ЗАДАНИЕ. Почему, согласно тексту о доцентах Духовной Академии, понравившуюся картинку из «Нивы» лучше прикреплять кнопочками? Ответьте одним–тремя предложениями.

ТЕКСТ ДЛЯ ЧТЕНИЯ.
_ _ _ _ _ _ _
Несколько юных доцентов Духовной Академии, оказавшиеся людьми очень чуткими, почти всегда присутствовали при этом обсуждении.
Но присутствовать им было нелегко. Мы сначала даже не понимали, в каком бытовом рабстве находятся эти «светские», т. е. никакого «сана» не носящие люди и даже в Лавре не живущие. Однако имелся по ту сторону Невского дом: обыкновенный дом с квартирами, но именно в них профессорам и доцентам «рекомендовалось» жить. Специальные «отцы», приставленные для надзора, во всякое время могли посещать эти квартиры, осматривать обстановку, следить за жизнью надзираемого. Мне рассказывал один из них, профессор, оставленный при Академии, и вовсе не юноша, что он «не смеет» выходить по вечерам: «Ведь узнается, спросят, – куда?». А картинку из «Нивы», которая понравится, лучше прикреплять кнопочками, – скорей снять можно при «посещении». Рассказывали они это, – и еще многое другое, – как вещи обычные, неизбежные. Они «не смели», потому что им в голову не приходило, что можно «сметь». Очерченные кругом – жили, и круг этот, воображаемый или нет, – был крепок. Да и как вырваться из него могли эти молодые люди, такие, какими они тогда были? Ведь каждый, с одной стороны, – кладезь премудрости, санскритские наречия и т. д., а с другой, – картинки из «Нивы»… «В семинарии лишь как-то раз Белинского читал, тайком, не помню что…». Пушкин? Достоевский? Толстой? Толстой немножко… О Пушкине слыхали… Достоевский – никогда и в руках не был…
Почти невероятно. А так. По Невскому ни один из этих «светских» Русских профессоров не доходил до… Александрийского театра. Сколько было сомнений, колебаний и страха, когда мы предложили одному из них пойти с нами на эврипидовского «Ипполита»! И страх победил. Не вышло.
_ _ _ _ _ _ _
СОБРАННЫЙ МАТЕРИАЛ.
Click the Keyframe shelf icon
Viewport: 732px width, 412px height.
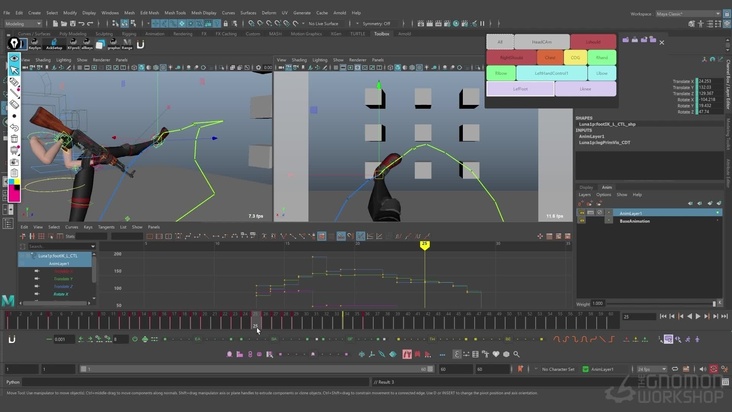[x=34, y=43]
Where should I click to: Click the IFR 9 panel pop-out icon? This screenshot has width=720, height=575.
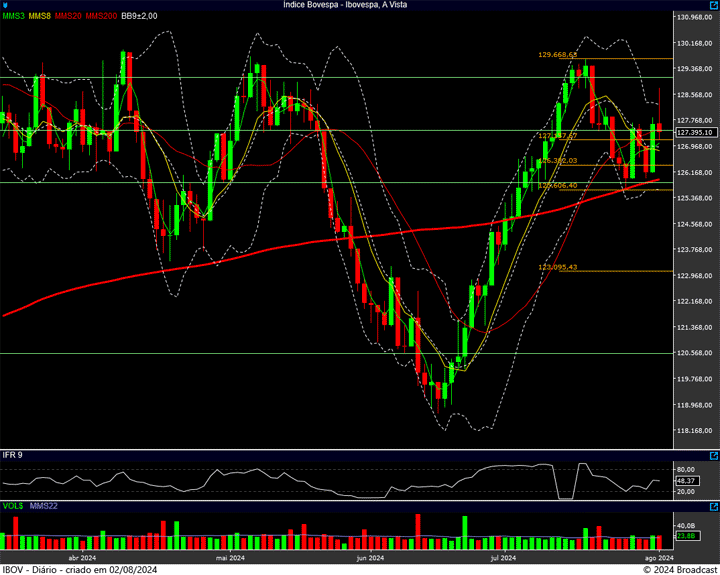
_ _ _ _ _ _ _
ОТВЕТ НА ЗАДАНИЕ. Так её можно скорее снять при «посещении». Специальные «отцы», приставленные для надзора, во всякое время могли прийти в квартиру и осмотреть обстановку.